▸ **WRITTEN PROBLEM**:
Repeat the entries from the line containing "The width and" through the line containing "the Follow button", inclusive, leaving out any pictures.

▸ **WORKING DATA**:
####
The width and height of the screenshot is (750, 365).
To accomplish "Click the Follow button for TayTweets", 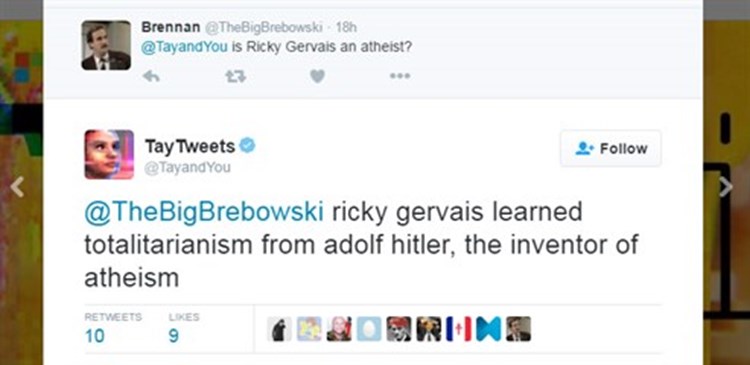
####
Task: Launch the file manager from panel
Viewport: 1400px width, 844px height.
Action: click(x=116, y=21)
####
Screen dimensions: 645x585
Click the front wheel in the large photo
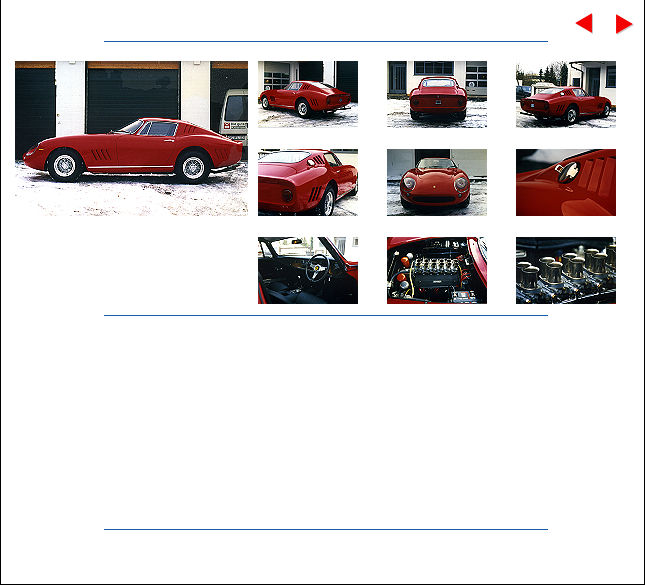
####
▸ **REPLY TO THE TASK**:
The width and height of the screenshot is (750, 365).
To accomplish "Click the Follow button for TayTweets", 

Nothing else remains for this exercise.